EXERCISE PROMPT: Copy, exactly and without additions, every line in the records below from the one holding "Select the file" through the one holding "408x597 pixels.", both ends included.

INPUT MATERIAL:
▬▬▬▬▬▬

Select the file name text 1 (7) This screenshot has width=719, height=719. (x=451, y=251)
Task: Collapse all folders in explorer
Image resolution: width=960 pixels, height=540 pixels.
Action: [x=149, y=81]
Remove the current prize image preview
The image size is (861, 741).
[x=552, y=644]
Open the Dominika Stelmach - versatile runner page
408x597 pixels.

▬▬▬▬▬▬

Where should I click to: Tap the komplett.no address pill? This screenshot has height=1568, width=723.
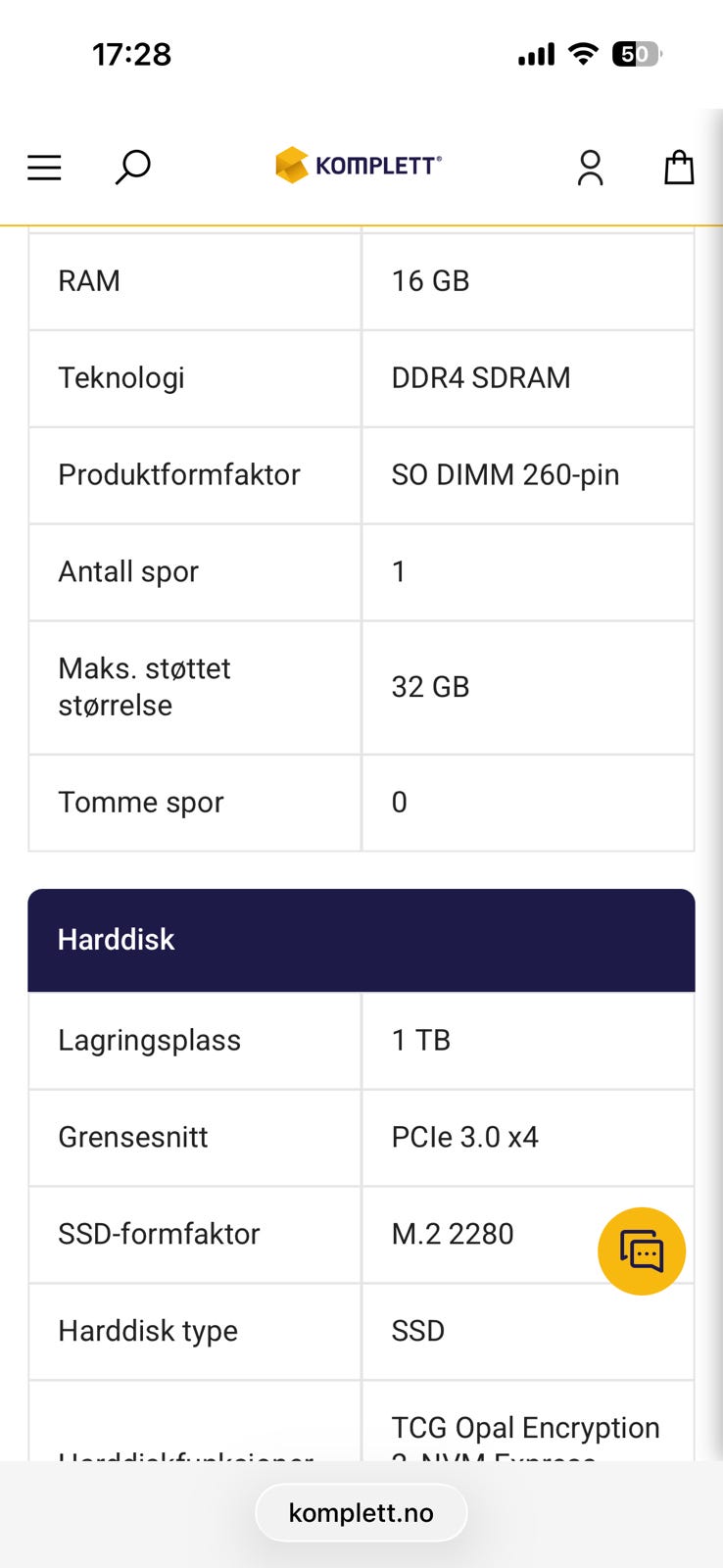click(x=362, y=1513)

▬▬▬▬▬▬

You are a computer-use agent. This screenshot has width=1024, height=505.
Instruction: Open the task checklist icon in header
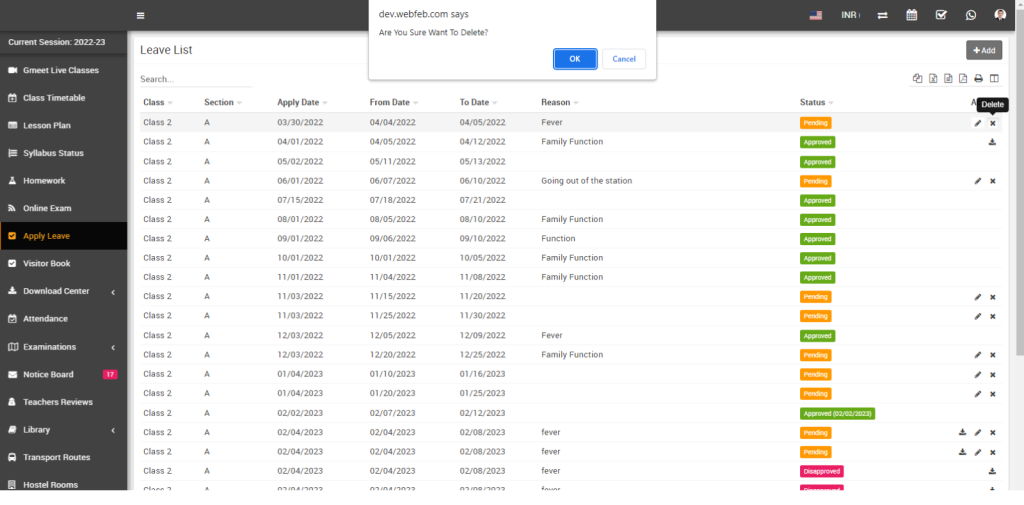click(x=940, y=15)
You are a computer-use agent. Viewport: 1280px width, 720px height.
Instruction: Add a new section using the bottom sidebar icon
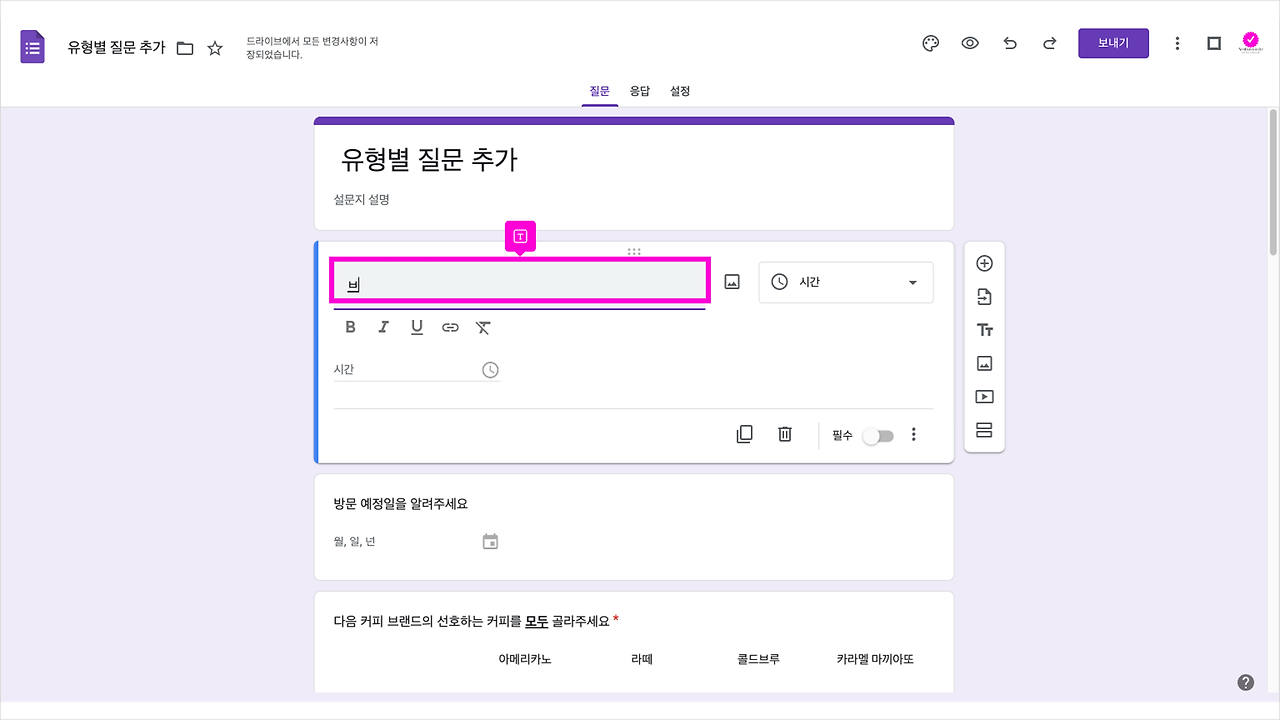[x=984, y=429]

▬▬▬▬▬▬

SOLVED PROBLEM:
Select the file name text 1 (7) This screenshot has width=719, height=719. (x=451, y=251)
Task: Collapse all folders in explorer
Image resolution: width=960 pixels, height=540 pixels.
Action: [x=149, y=81]
Remove the current prize image preview
The image size is (861, 741).
[x=552, y=644]
Open the Dominika Stelmach - versatile runner page
408x597 pixels.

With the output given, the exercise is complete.